La noche del 26 de septiembre de 1950, el oficial de policía John Collins, y su ayudante, Joe Keenan, patrullaban por los alrededores de Filadelfia (EEUU), cuando vieron descender lentamente, a la luz de los faros del coche, una masa informe, blanquecina y temblorosa, que fue a posarse en el suelo.
Los dos hombres detuvieron el coche, y penetraron, linterna en mano, en el terreno baldío donde debía encontrarse aquella cosa. Al poco lo encontraron, y esta es la descripción que hicieron de ella: era una masa circular de cerca de dos metros de diámetro, espesa, de unos treinta centímetros alrededor del centro y unos cinco o seis centímetros en el borde.
La extraña cosa era de color rojo y temblaba como si estuviera viva. Cuando los policías apagaron las linternas, observaron que la extraña masa despedía una leve luz rojiza. Los dos hombres, un tanto atemorizados, decidieron regresar al coche y avisar por radio a sus colegas, para que vinieran a ver lo que acababan de descubrir.

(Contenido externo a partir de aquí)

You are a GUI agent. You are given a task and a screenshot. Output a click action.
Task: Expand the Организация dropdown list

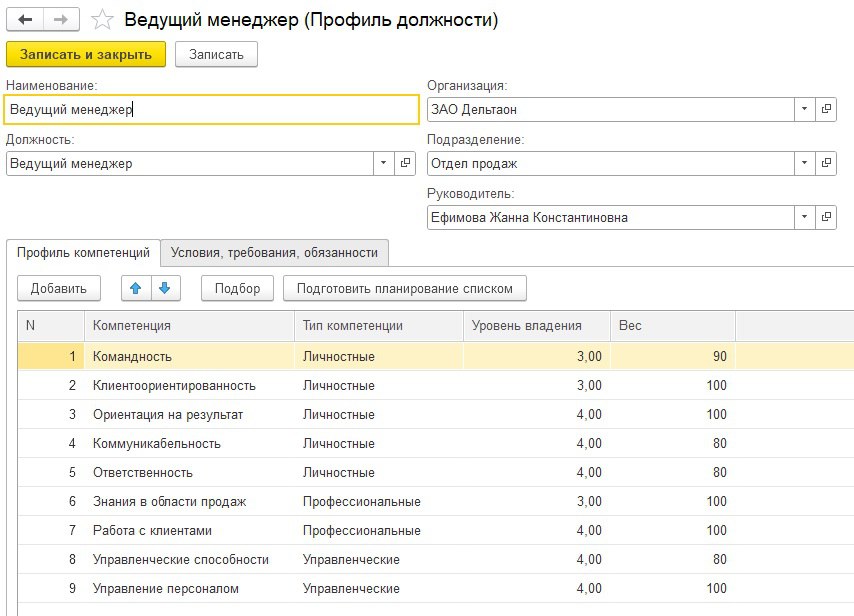coord(806,109)
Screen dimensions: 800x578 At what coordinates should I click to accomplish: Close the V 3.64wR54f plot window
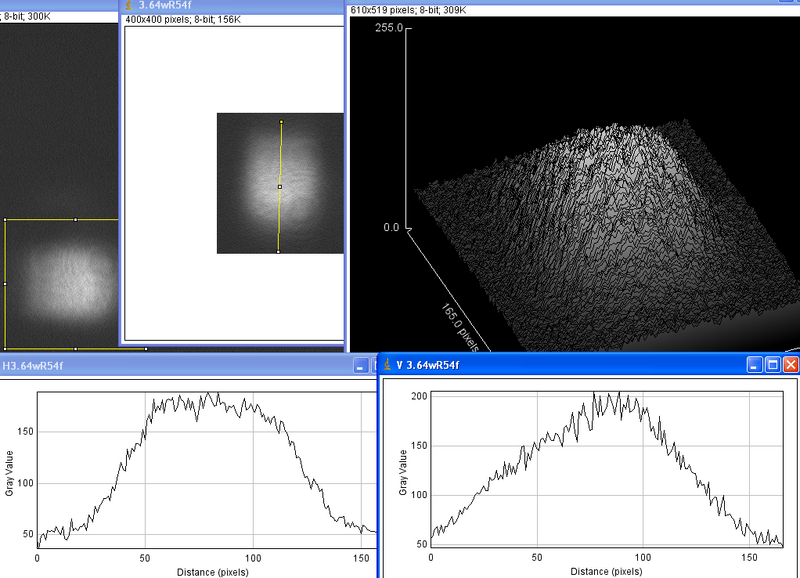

A los pocos minutos, el sargento Joe Cook y el agente James Cooper, llegaron al lugar donde les esperaban sus compañeros, y los cuatro volvieron al lugar en la que estaba la curiosa cosa. Tras unos instantes, en que únicamente podían mirarla sin saber qué pensar, el sargento decidió que se la recogiera y se la llevaran a analizar. Collins fue el encargado de hacerlo, pero la masa de deshacía en su mano, dejándole una sensación de grasa entre los dedos. En apenas media hora, la masa toda se fue desintegrando, evaporándose para siempre.
Nunca se supo que pudo ser aquello, pero una cosa quedó claro para los cuatro policías, esa masa caída del cielo, había tenido vida.